ECLI:NL:GHDHA:2018:3361
Gerechtshof Den Haag
- Hoger beroep
- Rechtspraak.nl
Hoger beroep inzake verzoek tot toepassing van de schuldsaneringsregeling
In deze zaak heeft de appellant, die in financiële problemen verkeert, hoger beroep ingesteld tegen een vonnis van de rechtbank Den Haag. De rechtbank had op 17 oktober 2018 zijn verzoek tot toepassing van de schuldsaneringsregeling afgewezen, omdat onvoldoende aannemelijk was dat hij te goeder trouw was ten aanzien van het ontstaan en onbetaald laten van een aanzienlijk deel van zijn schulden. De appellant heeft op 14 september 2018 een verzoek ingediend tot toepassing van de schuldsaneringsregeling, waarbij hij een totale schuldenlast van € 58.650,45 heeft opgegeven. De rechtbank oordeelde dat de appellant niet voldoende had aangetoond dat hij zich zou inspannen om zijn schulden te voldoen en dat hij de verplichtingen die voortvloeien uit de schuldsaneringsregeling naar behoren zou nakomen.

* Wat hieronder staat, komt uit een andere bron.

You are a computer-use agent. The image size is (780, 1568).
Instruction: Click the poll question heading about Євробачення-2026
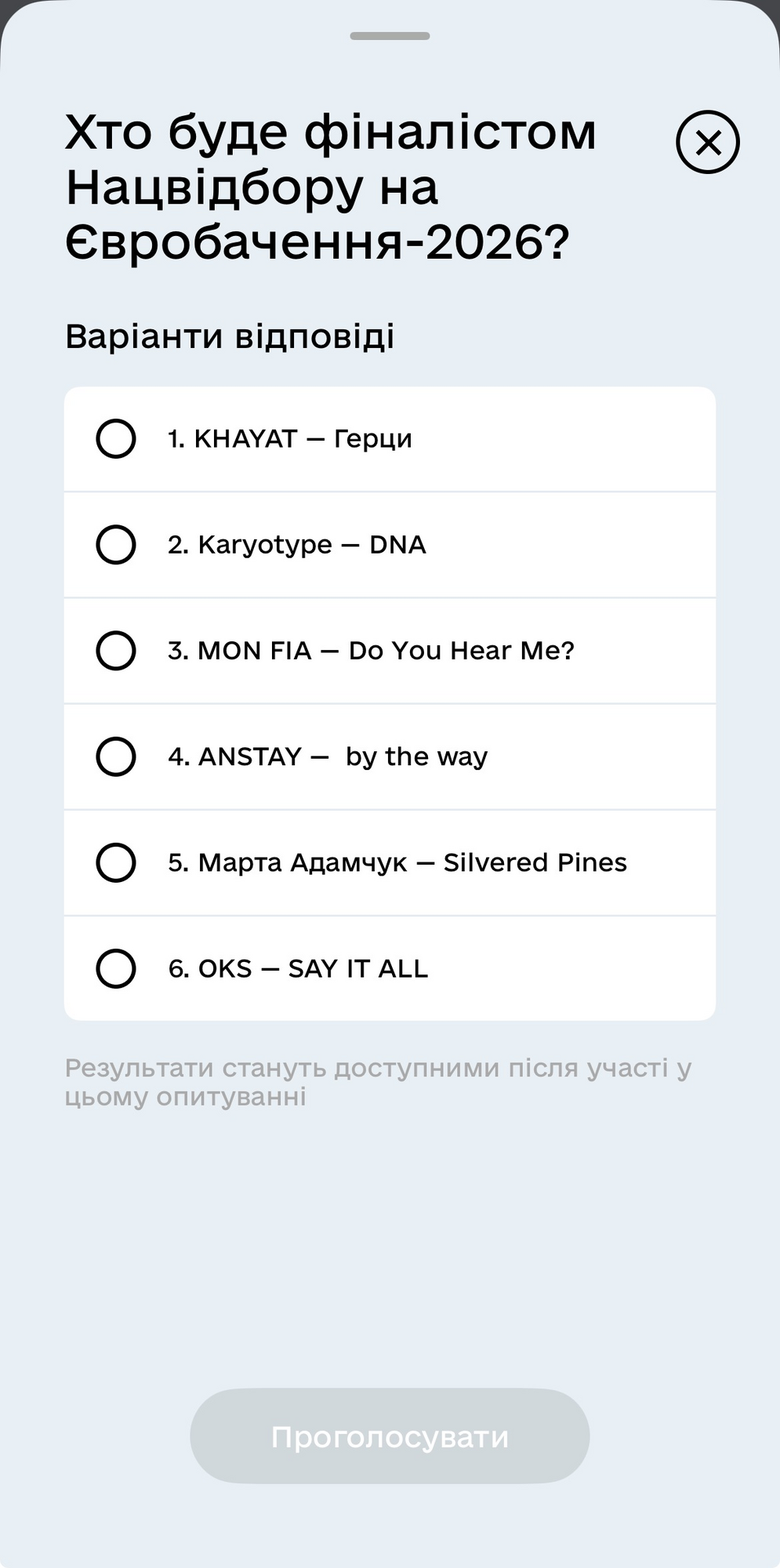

Tijdens de mondelinge behandeling op 27 november 2018 heeft de appellant zijn standpunt toegelicht. Het hof heeft vervolgens beoordeeld of de appellant in de vijf jaar voorafgaand aan zijn verzoek te goeder trouw is geweest. Het hof concludeert dat de appellant niet te goeder trouw is geweest, vooral vanwege een aanzienlijke schuld aan de gemeente Leidschendam-Voorburg van € 29.348,19, die voortvloeit uit ten onrechte verstrekte uitkeringen. De appellant kon geen afdoende verklaring geven voor het ontstaan van deze schuld en zijn verklaring werd niet onderbouwd met bewijsstukken.
Het hof heeft ook de mogelijkheid van toepassing van de hardheidsclausule onderzocht, maar oordeelt dat de appellant niet heeft aangetoond dat hij zijn situatie onder controle heeft gekregen. Gezien de eerdere schulden en de huidige financiële situatie van de appellant, is er onvoldoende basis om aan te nemen dat hij in de toekomst zijn verplichtingen kan nakomen. Het hof bekrachtigt daarom het vonnis van de rechtbank, waarmee het verzoek tot toepassing van de schuldsaneringsregeling wordt afgewezen.